Intelliwave SiteSense boosts APTIM material tracking

3 min
Intelliwave Technologies outlines how it provides data and visibility benefits for APTIM

“We’ve been engaged with the APTIM team since early 2019 providing SiteSense, our mobile construction SaaS solution, for their maintenance and construction projects, allowing them to track materials and equipment, and manage inventory.

We have been working with the APTIM team to standardize material tracking processes and procedures, ultimately with the goal of reducing the amount of time  spent looking for materials. Industry studies show that better management of materials can lead to a 16% increase in craft labour productivity.

Everyone knows construction is one of the oldest industries but it’s one of the least tech driven comparatively. About 95% of Engineering and Construction data captured goes unused, 13% of working hours are spent looking for data and around 30% of companies have applications that don’t integrate. 

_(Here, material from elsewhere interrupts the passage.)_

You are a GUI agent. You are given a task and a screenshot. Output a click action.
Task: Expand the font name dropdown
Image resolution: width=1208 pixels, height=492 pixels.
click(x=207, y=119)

With APTIM, we’re looking at early risk detection, through predictive analysis and forecasting of material constraints, integrating with the ecosystem of software platforms and reporting on real-time data with a ‘field-first’ focus – through initiatives like the Digital Foreman. The APTIM team has seen great wins in the field, utilising bar-code technology, to check in thousands of material items quickly compared to manual methods.

There are three key areas when it comes to successful Materials Management in the software sector – culture, technology, and vendor engagement.

Given the state of world affairs, access to data needs to be off site via the cloud to support remote working conditions, providing a ‘single source of truth’ accessed by many parties; the tech sector is always growing, so companies need faster and more reliable access to this cloud data; digital supply chain initiatives engage vendors a lot earlier in the process to drive collaboration and to engage with their clients, which gives more assurance as there is more emphasis on automating data capture. 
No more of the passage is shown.